-- Your assignment --
Without further comment, state how many lines in the listing below contain the word "School".

(Source data Opens)

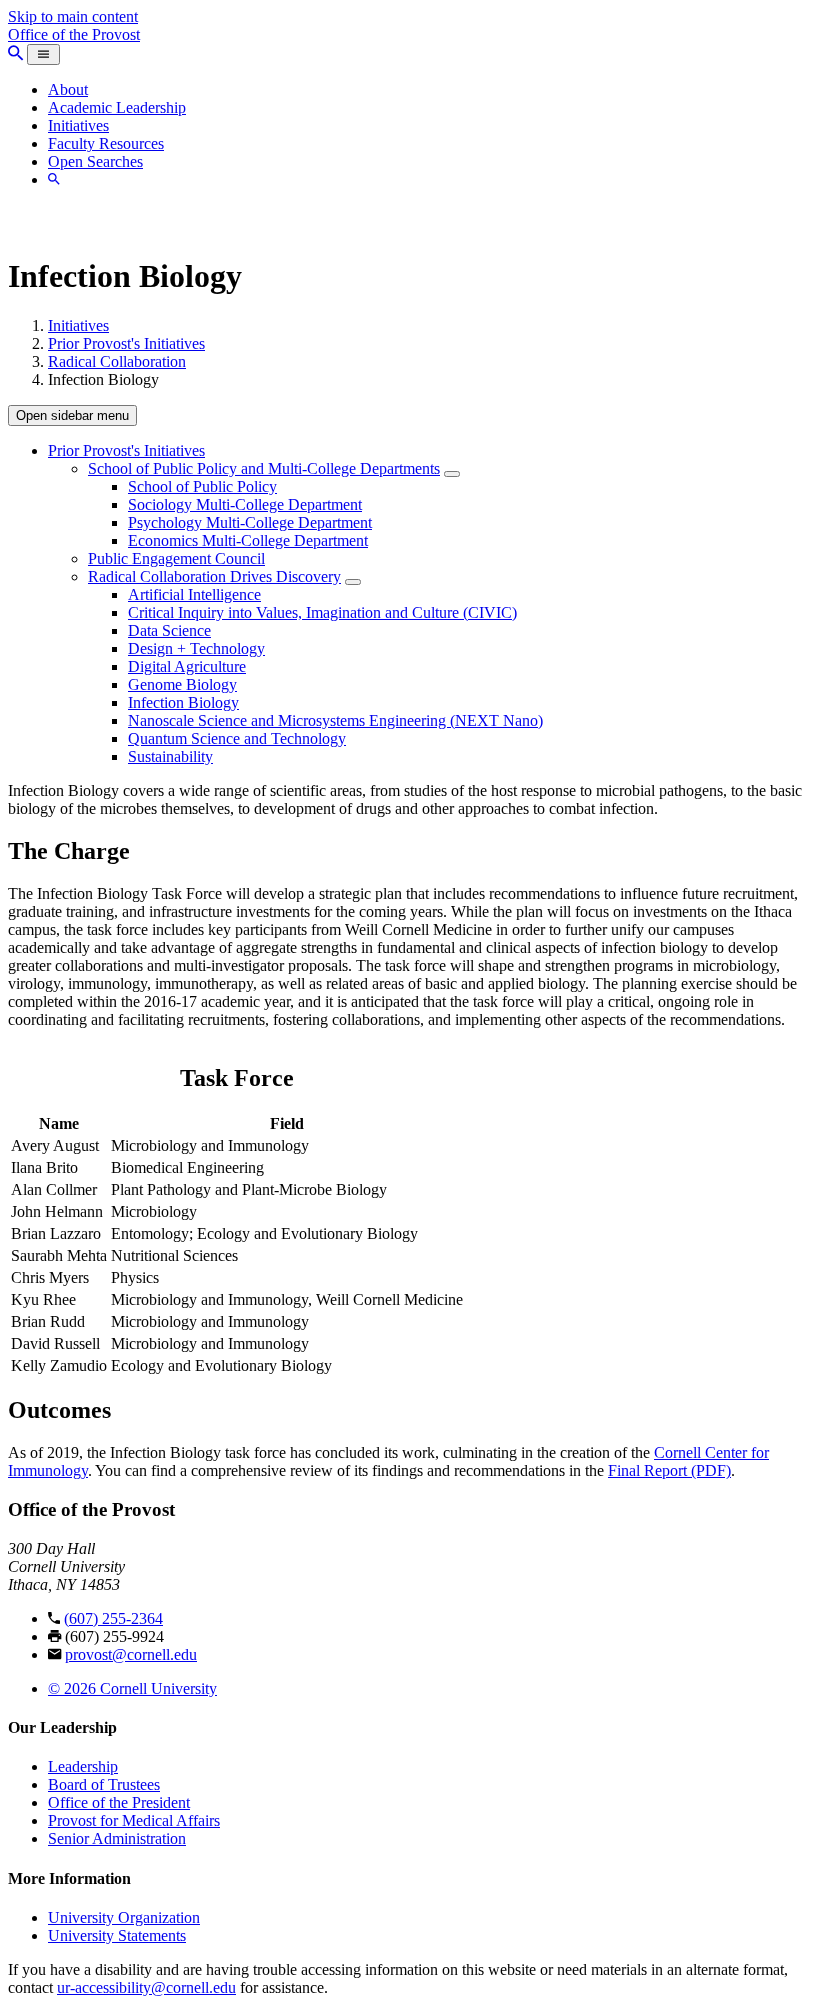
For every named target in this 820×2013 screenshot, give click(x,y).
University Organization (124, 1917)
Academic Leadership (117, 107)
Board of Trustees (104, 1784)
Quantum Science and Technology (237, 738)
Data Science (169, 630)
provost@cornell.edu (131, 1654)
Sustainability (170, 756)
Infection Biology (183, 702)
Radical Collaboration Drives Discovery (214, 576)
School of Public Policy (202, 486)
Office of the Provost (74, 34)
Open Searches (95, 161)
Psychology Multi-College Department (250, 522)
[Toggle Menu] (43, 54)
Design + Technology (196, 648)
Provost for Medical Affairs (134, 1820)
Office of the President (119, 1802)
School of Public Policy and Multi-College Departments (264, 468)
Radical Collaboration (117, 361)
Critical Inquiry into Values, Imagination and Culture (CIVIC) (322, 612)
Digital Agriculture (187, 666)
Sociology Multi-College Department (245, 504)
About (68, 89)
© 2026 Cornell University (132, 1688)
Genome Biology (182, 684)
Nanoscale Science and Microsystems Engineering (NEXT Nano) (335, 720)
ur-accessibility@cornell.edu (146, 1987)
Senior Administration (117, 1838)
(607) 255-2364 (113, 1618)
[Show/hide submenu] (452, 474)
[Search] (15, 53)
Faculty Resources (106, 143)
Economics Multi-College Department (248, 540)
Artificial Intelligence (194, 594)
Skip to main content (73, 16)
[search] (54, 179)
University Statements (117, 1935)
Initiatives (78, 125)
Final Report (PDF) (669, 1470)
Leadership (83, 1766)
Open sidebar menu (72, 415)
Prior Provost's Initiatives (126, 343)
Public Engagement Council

(Source data Closes)

-- Response to this task --
2